BEGIN Material provided

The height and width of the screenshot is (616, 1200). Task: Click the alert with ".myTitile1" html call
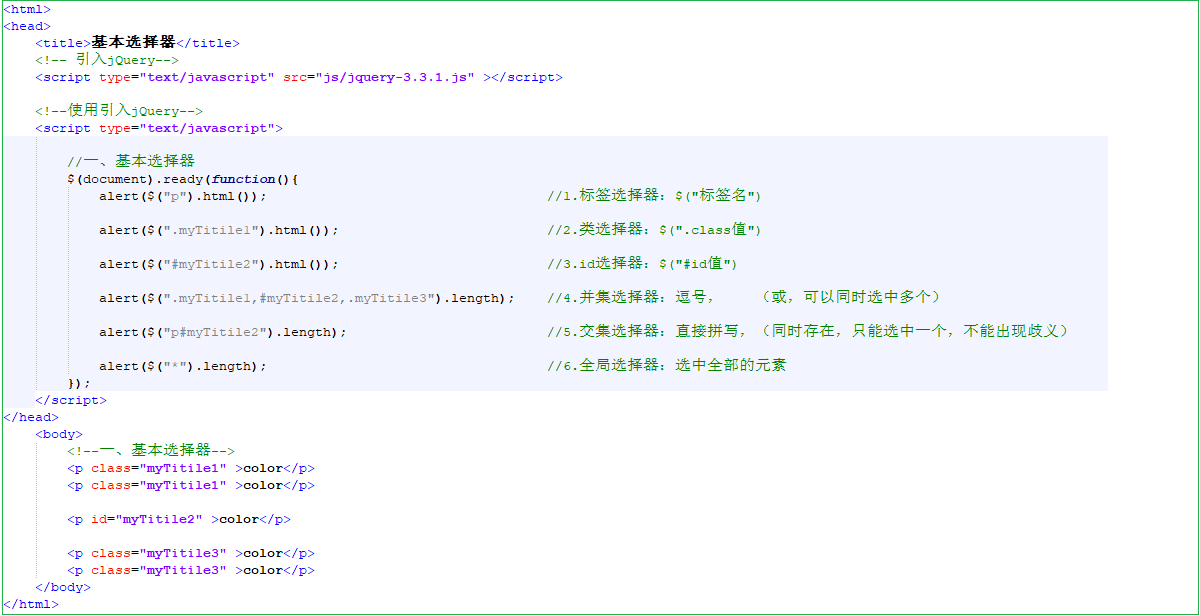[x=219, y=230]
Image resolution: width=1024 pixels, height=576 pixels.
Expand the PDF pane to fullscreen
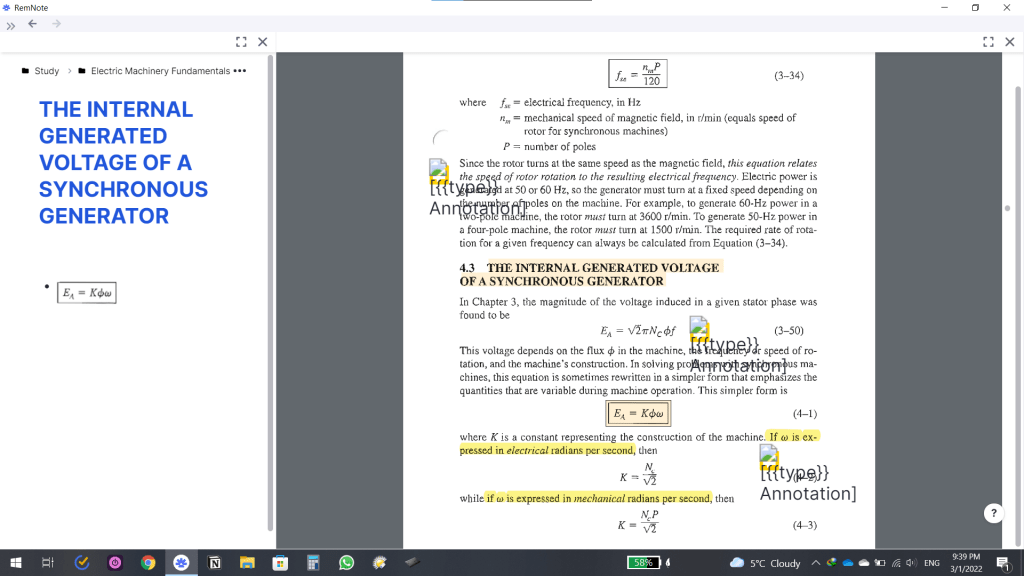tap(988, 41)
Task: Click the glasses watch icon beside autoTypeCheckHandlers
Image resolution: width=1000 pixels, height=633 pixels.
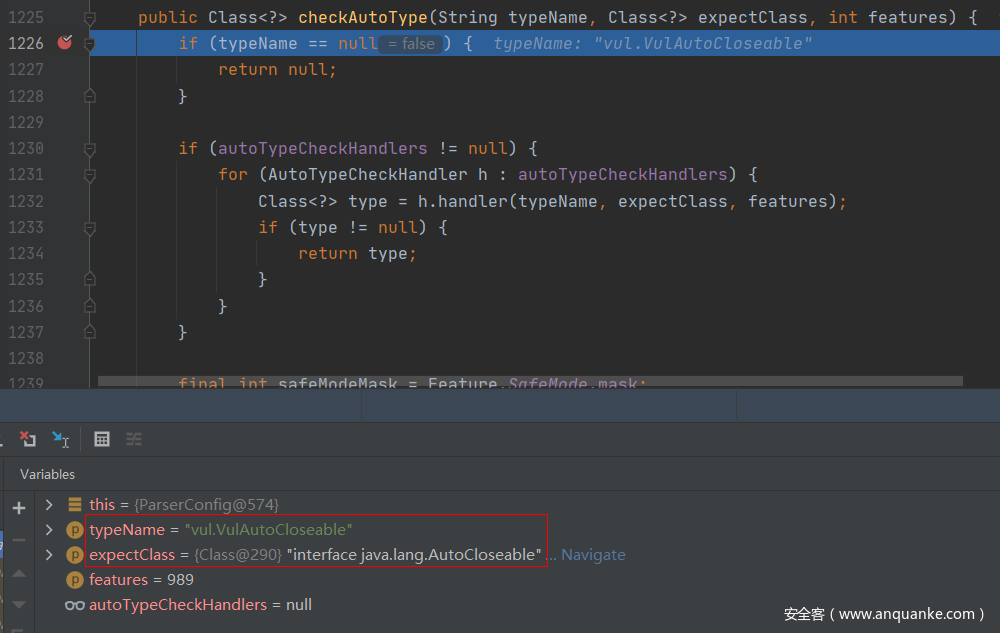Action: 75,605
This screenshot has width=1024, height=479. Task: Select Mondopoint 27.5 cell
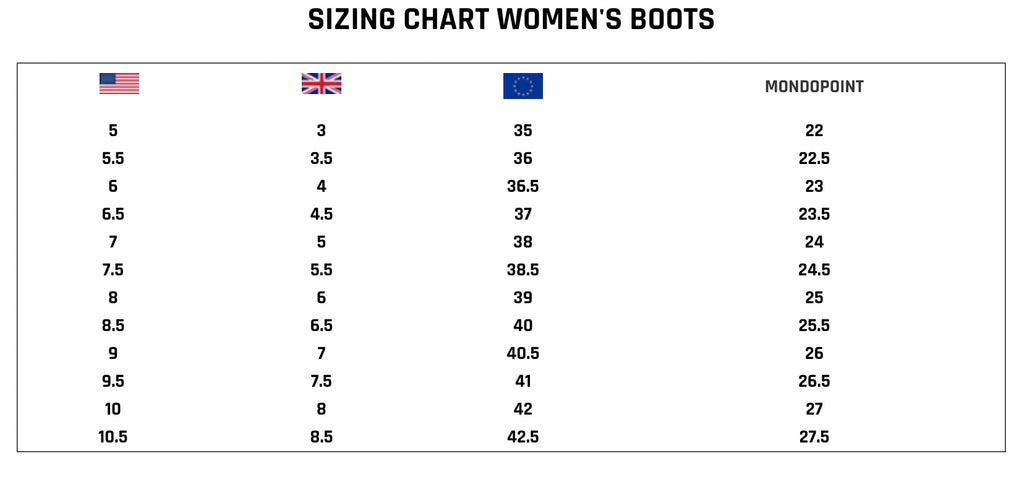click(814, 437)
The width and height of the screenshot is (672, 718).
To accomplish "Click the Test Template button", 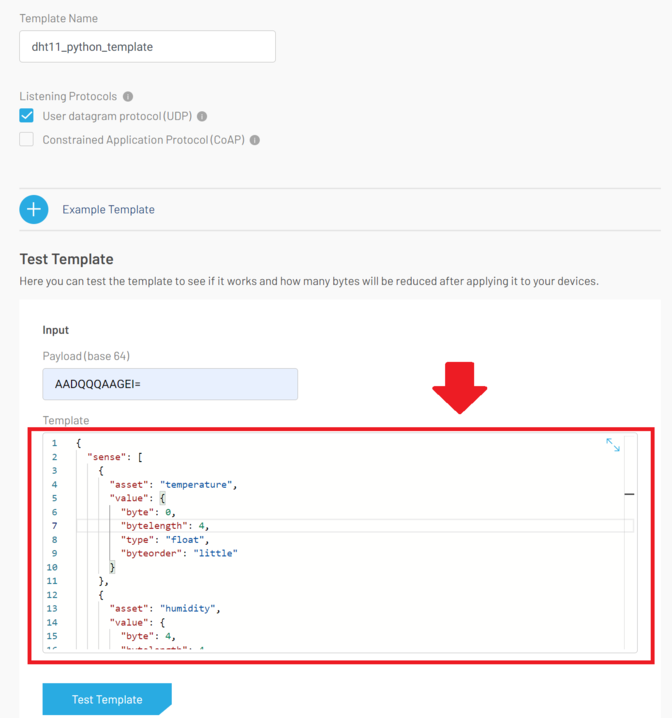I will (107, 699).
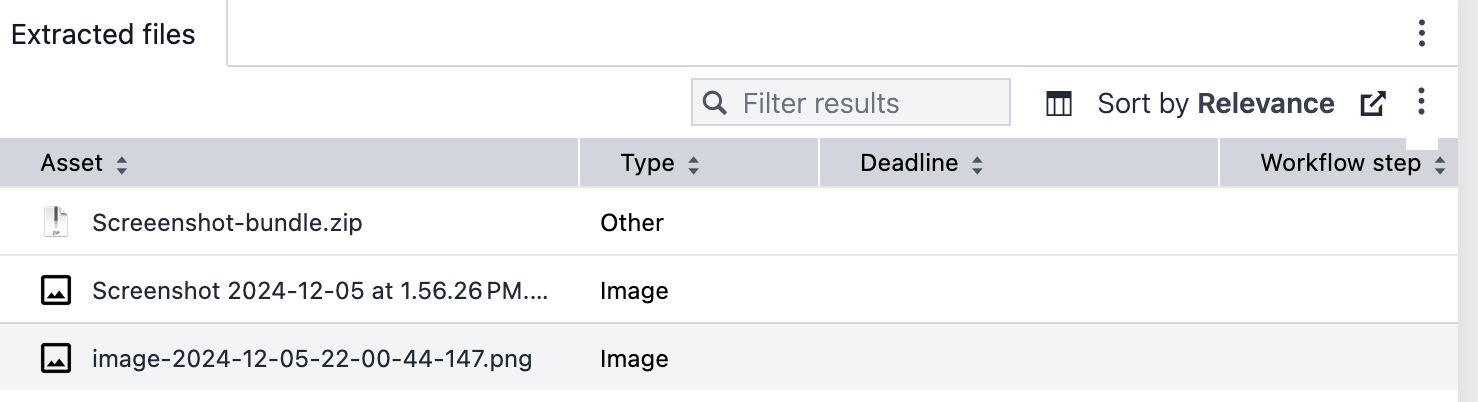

END Material provided
BEGIN Material provided

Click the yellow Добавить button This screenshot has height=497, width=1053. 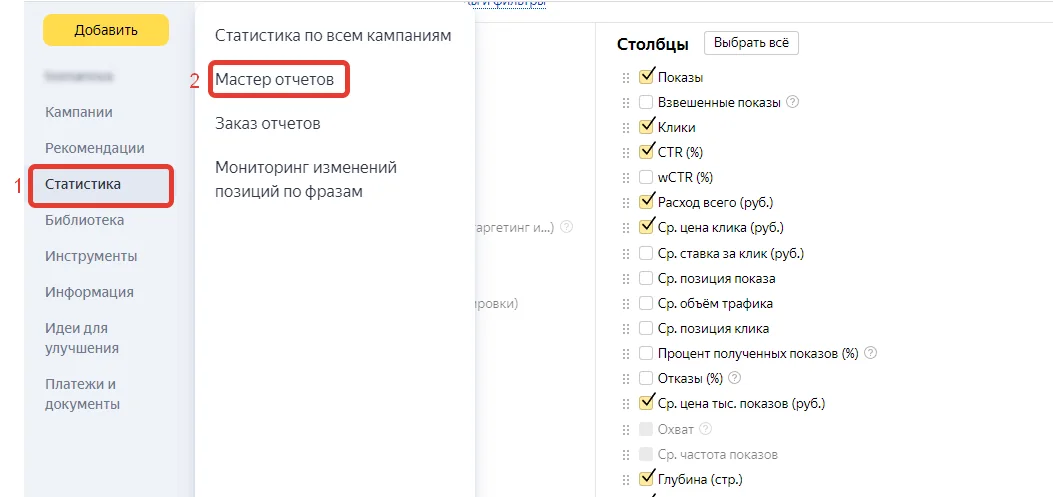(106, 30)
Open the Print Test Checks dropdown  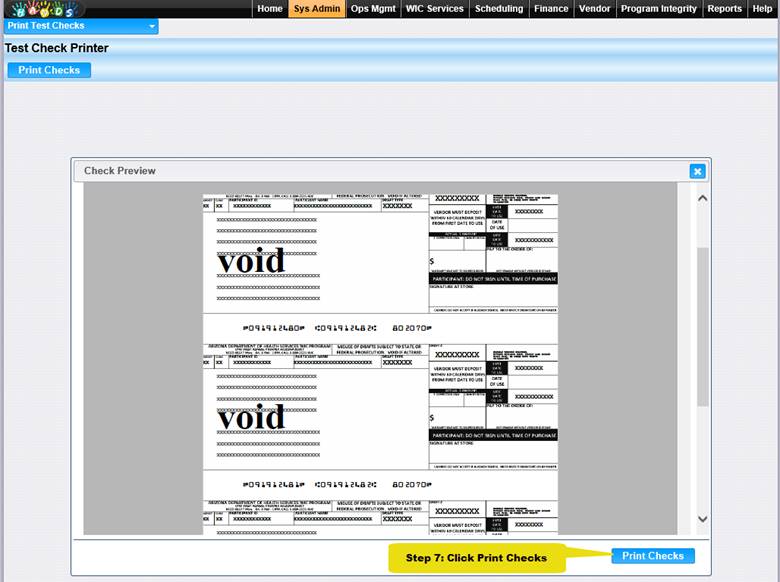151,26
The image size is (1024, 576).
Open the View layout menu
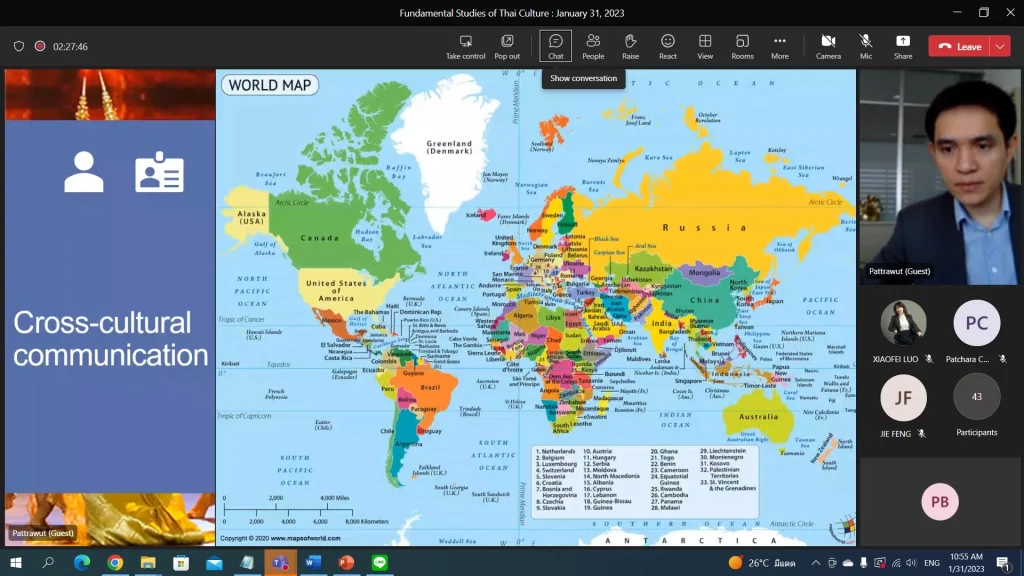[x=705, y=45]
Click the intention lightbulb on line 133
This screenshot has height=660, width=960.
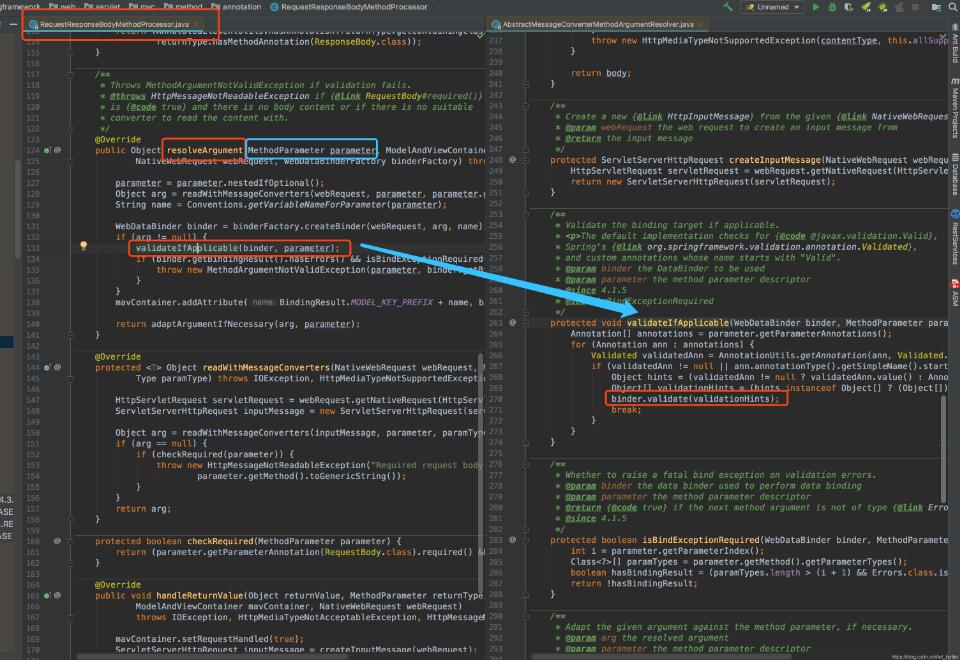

END Material provided
BEGIN Material provided

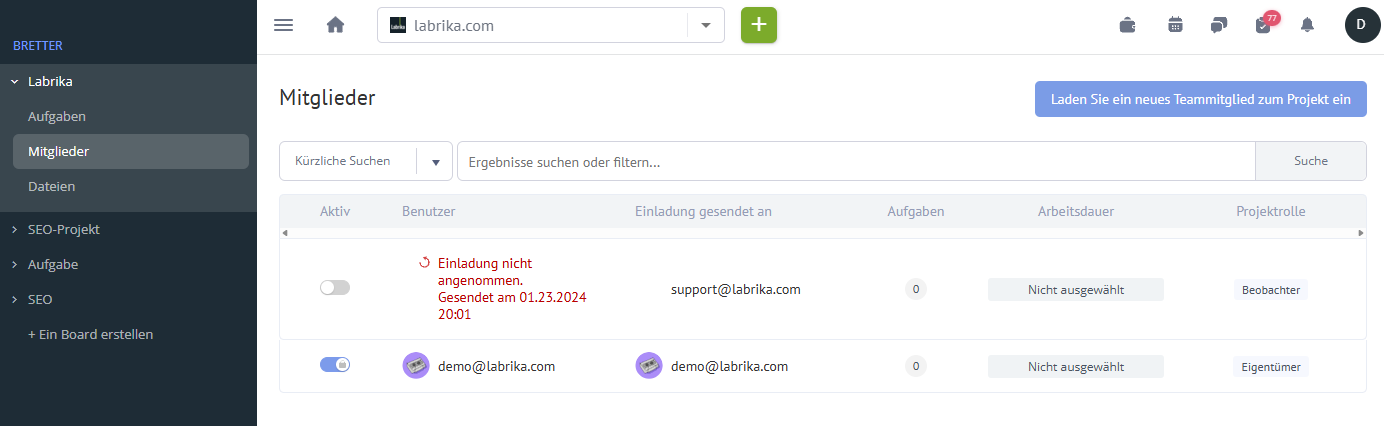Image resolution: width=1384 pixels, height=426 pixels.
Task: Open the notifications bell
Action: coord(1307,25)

END Material provided

Try it: Give again, exactly as written above, each line from the one that has "The image size is (1024, 576)." to the one that has "This screenshot has height=660, width=960.", both included; omit the pictures.

Answer space:
The image size is (1024, 576).
Open the View layout menu
[x=705, y=45]
Click the intention lightbulb on line 133
This screenshot has height=660, width=960.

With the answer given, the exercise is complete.